Los que estábamos allí, en el Teatro Jorge Eliécer Gaitán, lo intuimos desde el principio: cuando el padre Francisco de Roux, que ha presidido la comisión desde la autoridad de toda una vida dedicada a quienes han sufrido la guerra, anunció que el presidente Iván Duque se había excusado y no asistiría a la ceremonia. De cierta forma, la ausencia de Duque era predecible: su partido ha deslegitimado desde siempre todo lo relacionado con estas negociaciones de paz, y orquestó durante años la campaña grosera de mentiras y calumnias que condujo al rechazo de los acuerdos en el plebiscito nefasto de 2016. Pero incluso así resultó sorprendente que el presidente de este país roto, este país que todos los días hace intentos por dejar la guerra atrás, se fuera a Lisboa para recibir un premio de la National Geographic. No es la primera vez que el presidente hace el ridículo a nivel internacional, pero esta vez se notó más, porque Duque se las arregló para desairar al mismo tiempo a las 400 víctimas presentes en la platea del teatro y a los miles que esas víctimas representaban.

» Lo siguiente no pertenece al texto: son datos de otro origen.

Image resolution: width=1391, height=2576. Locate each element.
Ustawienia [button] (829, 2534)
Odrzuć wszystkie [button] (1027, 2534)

De manera que es posible, y aun probable, que este esfuerzo descomunal de memoria y de investigación se diluya en el mar de prejuicios de quienes prefieren cubrirse los ojos o achacarle todo —el informe, sus resultados aterradores, su retrato lamentable de nuestras carencias— a una conspiración de la izquierda. Cualquiera que se asome a las páginas del informe tendrá que enfrentarse a la realidad de nuestra crueldad y nuestra barbarie, y a la otra realidad, más perturbadora, de que esa barbarie y esa crueldad no vinieron solo desde un enemigo claramente identificado: son producto de una mentalidad de guerra y de una triste incapacidad para reconocer el sufrimiento ajeno. En un ensayo de Todorov encontré recientemente estas palabras de Nelson Mandela: “Todos nosotros, como nación que acaba de encontrarse a sí misma, compartimos la vergüenza por la capacidad de los seres humanos de cualquier raza o grupo lingüístico de ser inhumanos con otros seres humanos”. Creo que este informe final puede ser, para Colombia, ese lugar de encuentro del país consigo mismo, ese lugar en que confrontemos nuestra inhumanidad y sintamos vergüenza.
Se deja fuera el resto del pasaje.